With the data, Commit! partnered with a local district to leverage existing resources to provide libraries in all participating schools. They continue to use data to provide additional literacy instructional supports, including a reading academy to extend professional development for early grade teachers.

Eliminate Disparities

For All Hands Raised, in the Portland, Oregon, area, closing the opportunity gap is priority number one.

Through disaggregating data, the partnership saw disparities in graduation rates between white students and students of color. Through strong leadership throughout the school district and partnership, organizations throughout the community are challenging themselves to do more and expect more, changing internal policies, investing in effective programs and organizing courageous conversations to discuss the causes of pervasive achievement gaps.

Over the past three years, the graduation gap for students of color has closed from 14.3 percent to 9.5 percent. In several large high schools, the gap is gone

Leverage Existing Assets

Through the Theory of Action, communities use existing assets by applying a new focus on what is working, rather than creating more new programs. Milwaukee Succeeds has leveraged its local college resources in a tutoring initiative. The partnership connected a local charter school with a University of Wisconsin-Whitewater education professor, who looked at the school’s data to pinpoint areas of need for early-grade literacy.

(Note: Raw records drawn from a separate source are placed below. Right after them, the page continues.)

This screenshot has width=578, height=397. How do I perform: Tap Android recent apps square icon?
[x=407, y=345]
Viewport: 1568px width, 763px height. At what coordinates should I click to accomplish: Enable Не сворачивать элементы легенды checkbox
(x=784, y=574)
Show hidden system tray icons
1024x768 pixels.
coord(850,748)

The professor designed a tutoring program around her findings and bussed 25 college students to work with charter school students. Now, the program has grown to more than 50 college Marquette University students who tutor multiple times a week.

Engage Local Expertise and Community Voice

City Heights Partnership for Children in San Diego actively engages parents in readying their children for school. With a Literacy Toolkit, parents and children are provided daily activities in preparation for kindergarten. Through the help of local literacy organizations, parent liaisons (Parent Promotoras) and other partners, such as Teach for America, toolkits help kids gain the basic literacy skills needed for kindergarten.

To ensure collective impact leads to real, long-lasting improvements for students throughout the country, we need to draw on lessons from other communities while adding a high level of quality to the work. We must push ourselves to meet higher standards to make a difference for the kids we serve.  We are excited that there are over 40 additional communities in the national StriveTogether Cradle to Career Network working to model these principles every day. And, we know that by learning from the work of these communities, practitioners can tackle other complex problems and not only prove the power of this work, but also improve lives in ways we never could have imagined.